» **SUPPLIED RECORDS**:
== Segment start ==

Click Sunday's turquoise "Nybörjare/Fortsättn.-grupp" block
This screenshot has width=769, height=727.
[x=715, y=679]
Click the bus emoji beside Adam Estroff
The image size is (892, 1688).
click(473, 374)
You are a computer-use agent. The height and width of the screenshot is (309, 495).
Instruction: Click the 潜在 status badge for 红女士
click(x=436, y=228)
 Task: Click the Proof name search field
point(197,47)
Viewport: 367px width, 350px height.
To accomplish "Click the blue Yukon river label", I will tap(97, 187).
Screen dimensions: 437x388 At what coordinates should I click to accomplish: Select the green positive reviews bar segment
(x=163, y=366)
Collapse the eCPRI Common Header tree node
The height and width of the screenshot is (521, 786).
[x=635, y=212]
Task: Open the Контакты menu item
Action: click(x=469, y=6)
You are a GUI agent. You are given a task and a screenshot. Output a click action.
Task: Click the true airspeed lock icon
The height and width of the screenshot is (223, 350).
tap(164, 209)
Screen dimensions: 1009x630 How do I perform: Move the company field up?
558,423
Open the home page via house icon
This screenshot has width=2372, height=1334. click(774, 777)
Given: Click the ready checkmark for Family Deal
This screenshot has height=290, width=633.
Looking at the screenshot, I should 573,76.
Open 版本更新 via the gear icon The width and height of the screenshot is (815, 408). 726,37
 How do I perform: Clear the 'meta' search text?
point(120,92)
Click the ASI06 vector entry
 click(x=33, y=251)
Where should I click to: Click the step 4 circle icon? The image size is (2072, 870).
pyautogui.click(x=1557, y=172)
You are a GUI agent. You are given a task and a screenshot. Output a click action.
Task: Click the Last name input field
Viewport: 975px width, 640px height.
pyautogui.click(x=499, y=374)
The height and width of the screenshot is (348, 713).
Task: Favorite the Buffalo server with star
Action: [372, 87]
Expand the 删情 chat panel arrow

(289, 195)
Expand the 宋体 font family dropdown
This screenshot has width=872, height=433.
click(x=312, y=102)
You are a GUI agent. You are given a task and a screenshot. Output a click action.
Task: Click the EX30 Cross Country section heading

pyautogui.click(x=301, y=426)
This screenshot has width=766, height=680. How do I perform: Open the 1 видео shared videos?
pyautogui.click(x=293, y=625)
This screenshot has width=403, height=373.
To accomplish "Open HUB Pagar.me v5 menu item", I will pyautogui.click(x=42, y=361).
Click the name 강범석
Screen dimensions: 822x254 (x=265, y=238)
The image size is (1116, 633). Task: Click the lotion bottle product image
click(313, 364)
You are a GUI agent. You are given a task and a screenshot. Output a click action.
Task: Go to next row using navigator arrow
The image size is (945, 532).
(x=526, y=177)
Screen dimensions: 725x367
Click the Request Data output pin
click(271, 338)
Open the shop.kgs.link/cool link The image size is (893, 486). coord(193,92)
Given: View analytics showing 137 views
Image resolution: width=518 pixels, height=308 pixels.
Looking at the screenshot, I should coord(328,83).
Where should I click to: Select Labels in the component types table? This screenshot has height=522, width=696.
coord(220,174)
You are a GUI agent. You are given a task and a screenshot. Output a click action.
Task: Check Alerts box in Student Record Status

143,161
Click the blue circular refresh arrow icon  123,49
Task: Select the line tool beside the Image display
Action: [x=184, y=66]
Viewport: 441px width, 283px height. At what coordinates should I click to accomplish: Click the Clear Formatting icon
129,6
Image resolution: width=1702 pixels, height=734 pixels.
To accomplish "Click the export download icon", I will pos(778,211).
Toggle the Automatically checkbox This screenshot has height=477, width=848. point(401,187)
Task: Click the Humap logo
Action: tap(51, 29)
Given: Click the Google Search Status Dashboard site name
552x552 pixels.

== Segment end ==

» **TASK ITEM**:
From the material above, return every line that contains "will".

» **RESPONSE BELOW**:
To accomplish "Click the blue Yukon river label", I will tap(97, 187).
To accomplish "Open HUB Pagar.me v5 menu item", I will pyautogui.click(x=42, y=361).
To accomplish "Click the export download icon", I will pos(778,211).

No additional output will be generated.